What is the way out?
I have been having recurrent diarrhea for the past month or so. I am on my third antibiotic course. Everything seems to be ok for a few days and then it starts again. The day before yesterday, the gastroenterologist suggested that we do an endoscopy and a biopsy of the duodenum.
This sounded scary. Biopsy of the duodenum? Whatever did that entail?!
I have become an endoscopy veteran by now and have had more than I care to count. In fact, I stumbled upon this post where I actually compare how endoscopies have changed over the years! Just imagine! So, I wasn't in the least worried about the endoscopy. It was the other beast I was worried about. How can something called 'biopsy of the duodenum' be anything pleasant?!
Anyway, these days I have stopped thinking about all this, stopped applying my mind to my treatment and surrendered completely to the doctors. Its become a pointless exercise. So much of it is just trial and error!
So, I went ahead and got the endoscopy and the duodenum biopsy done. I was advised to do a heparin-free dialysis that night. A biopsy involved cutting off a tiny little piece of the tissue in the duodenum and examining it under the microscope. So, there was a small chance of bleeding. Heparin is the drug that is used for almost all dialysis patients to prevent the blood from clotting when it is outside the body getting purified in the artificial kidney. So, if you used heparin after a biopsy (and even a surgery), chances are that the site of injury will start bleeding.

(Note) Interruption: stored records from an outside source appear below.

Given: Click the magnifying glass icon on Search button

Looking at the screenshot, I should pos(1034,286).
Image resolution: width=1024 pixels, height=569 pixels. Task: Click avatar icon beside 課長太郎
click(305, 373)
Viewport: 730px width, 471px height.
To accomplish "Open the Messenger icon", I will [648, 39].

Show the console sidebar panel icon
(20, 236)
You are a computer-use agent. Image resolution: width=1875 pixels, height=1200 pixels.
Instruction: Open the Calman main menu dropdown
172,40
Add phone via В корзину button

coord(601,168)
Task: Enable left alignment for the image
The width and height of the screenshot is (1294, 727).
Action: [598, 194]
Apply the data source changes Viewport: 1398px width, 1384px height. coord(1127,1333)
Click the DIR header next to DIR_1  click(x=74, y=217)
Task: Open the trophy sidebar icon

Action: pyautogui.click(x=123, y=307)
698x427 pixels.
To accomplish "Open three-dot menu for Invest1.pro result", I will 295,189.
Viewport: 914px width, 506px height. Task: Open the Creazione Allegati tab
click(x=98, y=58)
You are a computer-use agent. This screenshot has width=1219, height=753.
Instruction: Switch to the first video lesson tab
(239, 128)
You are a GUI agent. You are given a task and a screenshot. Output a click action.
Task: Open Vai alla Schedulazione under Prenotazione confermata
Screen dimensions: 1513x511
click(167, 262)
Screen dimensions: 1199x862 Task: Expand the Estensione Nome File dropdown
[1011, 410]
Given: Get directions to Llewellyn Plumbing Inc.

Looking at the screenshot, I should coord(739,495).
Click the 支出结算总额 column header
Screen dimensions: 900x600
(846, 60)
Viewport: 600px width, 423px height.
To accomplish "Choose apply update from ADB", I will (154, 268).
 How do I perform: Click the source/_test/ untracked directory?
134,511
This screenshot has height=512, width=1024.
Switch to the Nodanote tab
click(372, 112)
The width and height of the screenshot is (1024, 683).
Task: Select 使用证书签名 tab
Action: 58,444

It is normally fairly straightforward to do a heparin-free dialysis in-centre during the day. All that is needed is to flush the lines with saline every 30 minutes. At night, it can be quite a bother. Giving a saline flush every 30 minutes means someone needs to stay up the whole night. Guru, the tech who dialyzes me was, as usual, very co-operative. He stayed up the whole night and religiously flushed my bloodlines with saline every 30 minutes.
All in all, everything went off well. The biopsy report is expected in 4-5 days. Let us hope we get some clue on what the issue is.
However, I am not sure if that is entirely accurate. Dialysis, however much you get, can never replace all the functions of the kidney. There are some functions that it does not even attempt to replace. That is left to the medicines to manage. We unfortunately know so little about the human body that it is always an uphill task to manage such intricate mechanisms within the body with a bunch of tablets.
Only a transplanted kidney can give you close to normal body functioning. Things like Mineral and Bone Disorders (MBD) are very difficult to get a handle of. I have experienced this first hand. I am struggling with severe, debilitating bone pain from the past month or so, something which has been getting worse and we were not able to do anything to arrest it. Even seasoned nephrologists agree that MBD is something that they are just not on control of yet.
The trouble with me is my primary disease - Atypical Hemolytic Uremic Syndrome (aHUS). With this disease, the chances of recurrence after a kidney transplant are more than 90%! Which pretty much rules me out from getting one unless I get access to a drug that will prevent recurrence of the HUS.
There is a drug Eculizumab that is available in many countries that has been shown to prevent recurrence of HUS in transplanted kidneys. There is one more drug (Omeros 721) in clinical trials stage. Both these drugs are not available in India yet.
I just hope they become available before my MBD gets out of hand.